A Link to the Past was re-released for the Game Boy Advance in 2002 in North America and 2003 in other territories as part of The Legend of Zelda: A Link to the Past and Four Swords, a collaborative development effort between Nintendo and Capcom. The port of A Link to the Past contains minor changes from the original, including the addition of voice clips and other sound effects taken from Ocarina of Time and Majora's Mask. Four Swords is a multiplayer adventure that interacts with the single-player adventure. Accomplishments can be transferred between the two; for example, if the player learns a new sword technique, it is made available in both modes. By completing Four Swords, a new dungeon called the Palace of the Four Sword is unlocked in A Link to the Past. In Four Swords, dungeons are randomly generated and are affected by the number of players. If only two players are active, the game ensures that all puzzles generated do not require a third or fourth player to solve. The plot of Four Swords revolves around the wind mage Vaati, who escapes from the Four Sword he is sealed in and captures Princess Zelda to marry her. Link uses the Four Sword to create three copies of himself and rescues Zelda, trapping Vaati in the sword once again. At the time of its release, the story of Four Swords was considered the earliest point in the series' timeline.

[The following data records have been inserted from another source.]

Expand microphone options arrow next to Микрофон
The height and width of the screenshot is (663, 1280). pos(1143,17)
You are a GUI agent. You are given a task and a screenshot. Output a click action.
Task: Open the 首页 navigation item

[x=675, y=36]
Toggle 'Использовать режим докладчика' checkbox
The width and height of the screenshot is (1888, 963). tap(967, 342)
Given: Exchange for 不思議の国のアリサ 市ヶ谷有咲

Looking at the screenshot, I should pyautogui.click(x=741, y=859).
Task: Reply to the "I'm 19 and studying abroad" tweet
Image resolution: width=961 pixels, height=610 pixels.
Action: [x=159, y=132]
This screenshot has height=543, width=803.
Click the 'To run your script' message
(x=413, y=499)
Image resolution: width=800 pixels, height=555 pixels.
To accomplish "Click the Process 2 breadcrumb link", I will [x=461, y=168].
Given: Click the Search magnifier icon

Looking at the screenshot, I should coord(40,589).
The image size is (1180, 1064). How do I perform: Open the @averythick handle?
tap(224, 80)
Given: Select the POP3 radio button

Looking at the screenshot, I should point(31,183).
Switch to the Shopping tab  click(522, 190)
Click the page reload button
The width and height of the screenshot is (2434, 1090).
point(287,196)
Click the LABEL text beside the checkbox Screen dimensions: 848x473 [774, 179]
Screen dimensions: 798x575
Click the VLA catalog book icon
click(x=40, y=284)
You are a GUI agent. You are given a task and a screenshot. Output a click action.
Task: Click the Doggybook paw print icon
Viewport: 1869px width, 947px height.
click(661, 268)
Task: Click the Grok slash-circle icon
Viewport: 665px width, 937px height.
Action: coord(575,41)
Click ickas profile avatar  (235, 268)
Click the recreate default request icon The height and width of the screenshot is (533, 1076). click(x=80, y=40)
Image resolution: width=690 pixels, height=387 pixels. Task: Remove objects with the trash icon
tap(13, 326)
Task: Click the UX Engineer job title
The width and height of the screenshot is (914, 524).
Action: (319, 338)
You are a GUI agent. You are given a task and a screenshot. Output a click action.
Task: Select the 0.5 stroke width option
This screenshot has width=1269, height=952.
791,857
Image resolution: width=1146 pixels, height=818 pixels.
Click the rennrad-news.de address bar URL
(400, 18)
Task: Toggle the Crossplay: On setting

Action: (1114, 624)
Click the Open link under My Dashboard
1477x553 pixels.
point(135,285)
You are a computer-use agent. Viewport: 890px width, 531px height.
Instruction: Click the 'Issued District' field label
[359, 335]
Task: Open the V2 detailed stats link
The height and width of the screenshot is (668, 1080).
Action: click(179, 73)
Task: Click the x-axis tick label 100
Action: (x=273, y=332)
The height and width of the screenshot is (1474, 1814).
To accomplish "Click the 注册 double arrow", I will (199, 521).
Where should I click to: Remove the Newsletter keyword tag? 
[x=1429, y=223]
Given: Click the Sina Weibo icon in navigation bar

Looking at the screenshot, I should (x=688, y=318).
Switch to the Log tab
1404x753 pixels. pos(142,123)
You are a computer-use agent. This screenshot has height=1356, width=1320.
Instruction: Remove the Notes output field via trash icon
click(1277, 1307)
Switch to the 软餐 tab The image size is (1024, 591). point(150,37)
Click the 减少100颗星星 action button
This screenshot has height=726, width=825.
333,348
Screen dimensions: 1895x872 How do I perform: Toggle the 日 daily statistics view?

====A Link Between Worlds====

In 2011, Shigeru Miyamoto expressed desire to have A Link to the Past remade for the Nintendo 3DS, stating how attractive the two layers would look. Planning for this successor actually began after the completion of Spirit Tracks in 2009, though full development did not begin until 2012. In April 2013, Nintendo revealed in its Nintendo Direct presentation a new game based on the same world as A Link to the Past for Nintendo 3DS, featuring new 3D visuals, completely new dungeons, new gameplay mechanics, and an original story. On November 22, Nintendo released A Link Between Worlds, which takes place in the same world, but features a new storyline, new puzzles and original dungeons. Height and depth play a large role by taking advantage of the 3D feature of the 3DS, while maintaining the traditional top-down perspective.

===In other media===
A Link to the Past has been prominently represented in other Zelda-related media since its original release, chiefly the Super Smash Bros. series. Several music tracks from the game appear in the game on Zelda-themed stages. Finally, Princess Zelda's design in Super Smash Bros. Ultimate is partially based on her incarnation from A Link to the Past and A Link Between Worlds, replacing her previous incarnations from Ocarina of Time and Twilight Princess.

===Speedrunning===
A Link to the Past is a popular game for speedrunning. It had the fourth highest number of players of all games listed on Speedrun.com in 2019, though it has since fallen to a lower position. It is commonly run at the Games Done Quick charity marathon, where it is often considered one of the highlights of the event. Many speedrunners also play using A Link to the Past: Randomizer, a mod that randomizes the locations of most of the items, in an attempt to evoke the uncertainty and excitement of playing the game for the first time.

===Nintendo Switch Online===
A Link to the Past was added to Nintendo Switch Online on September 5th, 2019, along with nineteen other SNES games. It was included at no additional charge with the other games on the service.